When COROUTINES is enabled, schedule efi_disks_register() and
efi_tcg2_register() as two coroutines in efi_init_obj_list() instead of
invoking them sequentially. The voluntary yield point is introduced
inside udelay() which is called frequently as a result of each function
polling the hardware. This allows the two coroutines to make progress
simultaneously and reduce the wall clock time required by
efi_init_obj_list().

Tested on Kria KV260 with a microSD card inserted with the "printenv
-e" command. With COROUTINES disabled, efi_init_obj_list() completes in
2821 ms on average (2825, 2822, 2817). With COROUTINES enabled, it
takes 2265 ms (2262, 2260, 2272).
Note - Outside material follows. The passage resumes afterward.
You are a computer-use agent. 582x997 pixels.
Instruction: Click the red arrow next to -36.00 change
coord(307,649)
That is a reduction of 556 ms which
is not bad at all considering that measured separately,
efi_tcg2_register() takes ~825 ms and efi_disks_register() needs ~600
ms, so assuming they would overlap perfectly one can expect a 600 ms
improvement at best.

The code size penalty for this improvement is 1340 bytes.

Signed-off-by: Jerome Forissier <jerome.forissier@linaro.org>
---
 lib/efi_loader/efi_setup.c | 113 +++++++++++++++++++++++++++++++++++--
 lib/time.c                 |  14 ++++-
 2 files changed, 122 insertions(+), 5 deletions(-)
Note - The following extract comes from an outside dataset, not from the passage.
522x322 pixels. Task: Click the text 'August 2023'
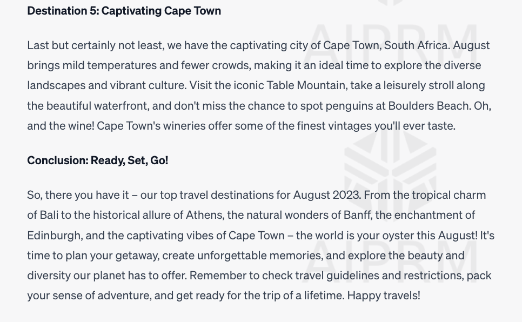[326, 195]
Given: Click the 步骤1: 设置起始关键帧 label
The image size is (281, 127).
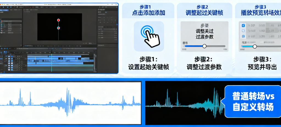Looking at the screenshot, I should click(x=148, y=63).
diff --git a/lib/efi_loader/efi_setup.c b/lib/efi_loader/efi_setup.c
index aa59bc7779d..94160f4bd86 100644
--- a/lib/efi_loader/efi_setup.c
+++ b/lib/efi_loader/efi_setup.c
@@ -7,10 +7,12 @@
 
 #define LOG_CATEGORY LOGC_EFI
 
+#include <coroutines.h>
 #include <efi_loader.h>
 #include <efi_variable.h>
 #include <log.h>
 #include <asm-generic/unaligned.h>
+#include <stdlib.h>
 
 #define OBJ_LIST_NOT_INITIALIZED 1
 
@@ -208,6 +210,46 @@ out:
 	return -1;
 }
 
+#if CONFIG_IS_ENABLED(COROUTINES)
+
+static void efi_disks_register_co(void)
+{
+	efi_status_t ret;
+
+	if (efi_obj_list_initialized != OBJ_LIST_NOT_INITIALIZED)
+		goto out;
+
+	/*
+	 * Probe block devices to find the ESP.
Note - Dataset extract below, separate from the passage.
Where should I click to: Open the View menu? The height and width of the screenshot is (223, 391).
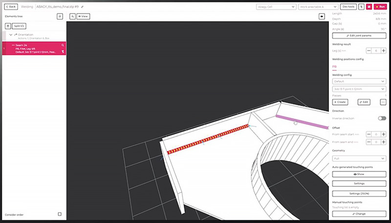tap(83, 16)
+	 * efi_disks_register() must be called before efi_init_variables().
+	 */
+	ret = efi_disks_register();
+	if (ret != EFI_SUCCESS)
+		efi_obj_list_initialized = ret;
+out:
+	co_exit();
+}
+
+static void efi_tcg2_register_co(void)
+{
+	efi_status_t ret = EFI_SUCCESS;
+
+	if (efi_obj_list_initialized != OBJ_LIST_NOT_INITIALIZED)
+		goto out;
+
+	if (IS_ENABLED(CONFIG_EFI_TCG2_PROTOCOL)) {
+		ret = efi_tcg2_register();
+		if (ret != EFI_SUCCESS)
+			efi_obj_list_initialized = ret;
+	}
+out:
+	co_exit();
+}
+
+extern int udelay_yield;
+
+#endif /* COROUTINES */
+
 /**
  * efi_init_obj_list() - Initialize and populate EFI object list
  *
@@ -216,6 +258,12 @@ out:
 efi_status_t efi_init_obj_list(void)
 {
 	efi_status_t ret = EFI_SUCCESS;
+#if CONFIG_IS_ENABLED(COROUTINES)
+	struct co_stack *stk = NULL;
+	struct co *main_co = NULL;
+	struct co *co1 = NULL;
+	struct co *co2 = NULL;
+#endif
 
 	/* Initialize once only */
 	if (efi_obj_list_initialized != OBJ_LIST_NOT_INITIALIZED)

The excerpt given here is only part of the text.